**What the task requires:**
Write out exactly the lines from the one containing "ristpappagallo@gmail.com (836, 367)" through the last line of the records below, both included, and leave out any pictures.

Stored records:
'''
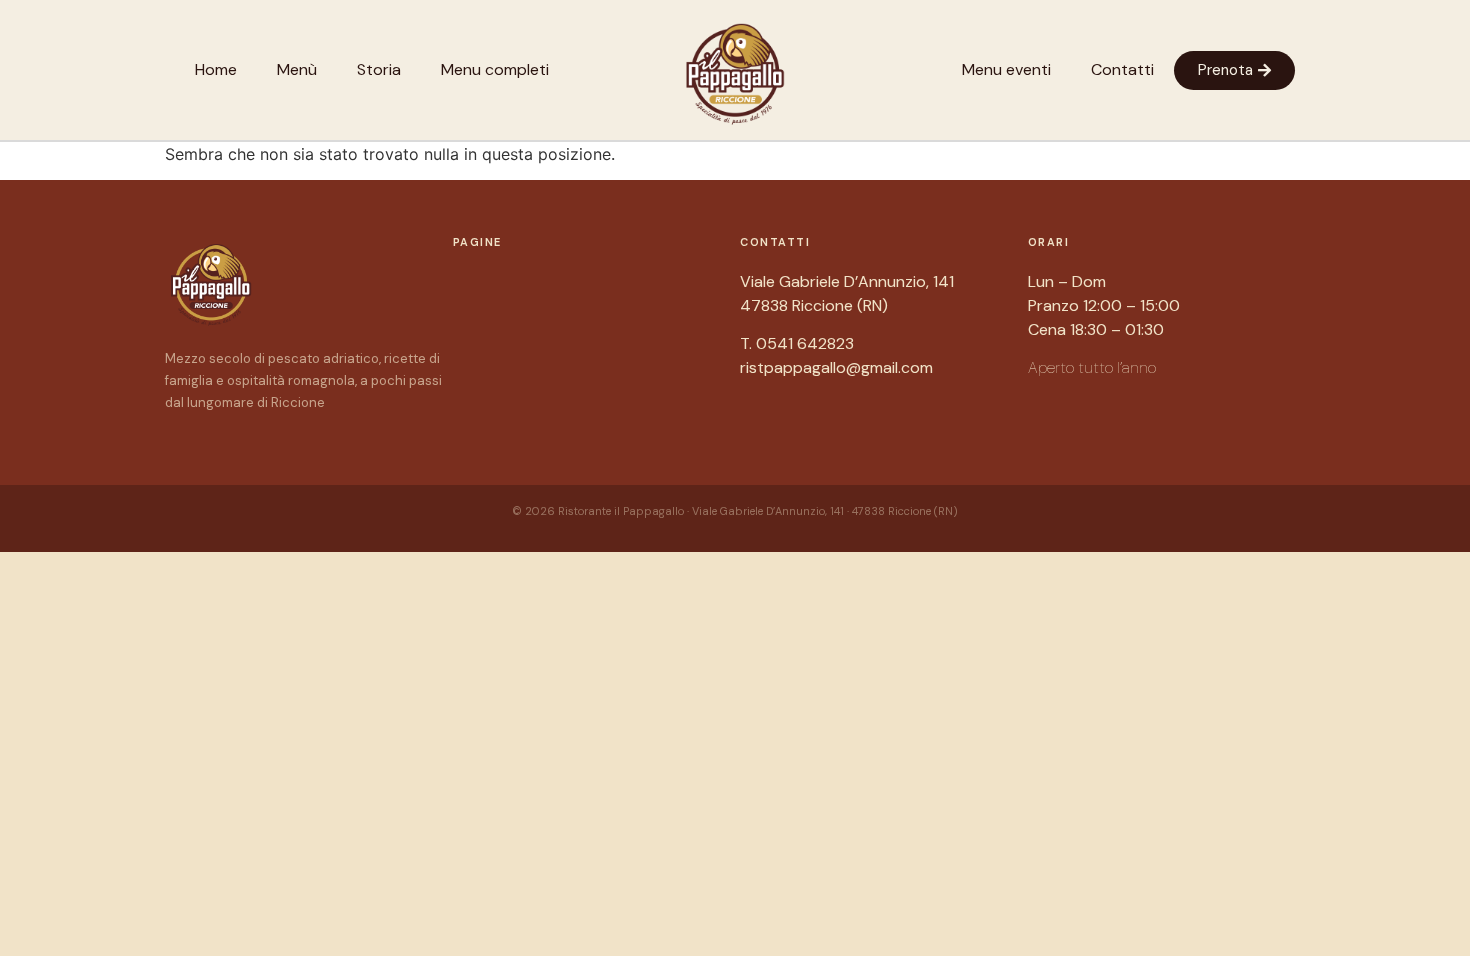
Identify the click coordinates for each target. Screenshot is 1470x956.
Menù (297, 69)
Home (216, 69)
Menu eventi (1006, 69)
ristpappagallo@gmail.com (836, 367)
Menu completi (495, 69)
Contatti (1122, 69)
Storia (379, 69)
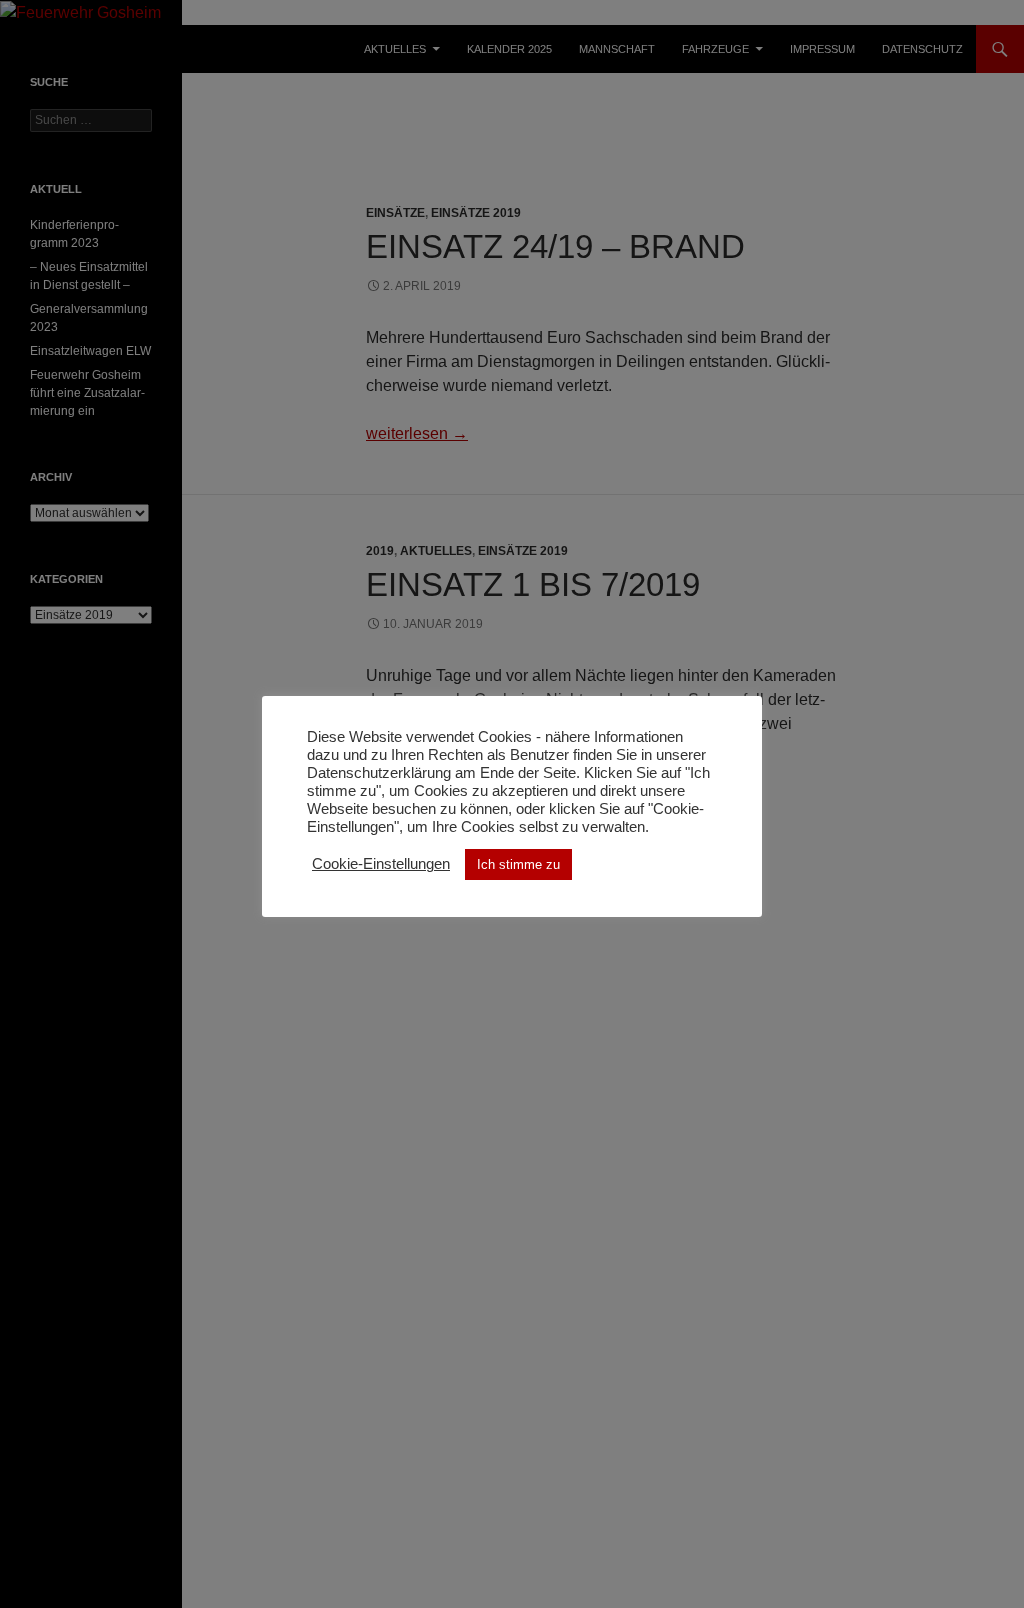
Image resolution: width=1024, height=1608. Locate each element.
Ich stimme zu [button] (518, 864)
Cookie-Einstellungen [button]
'''
**Output of the task:**
ristpappagallo@gmail.com (836, 367)
Menu completi (495, 69)
Contatti (1122, 69)
Storia (379, 69)
Image resolution: width=1024, height=1608. Locate each element.
Ich stimme zu [button] (518, 864)
Cookie-Einstellungen [button]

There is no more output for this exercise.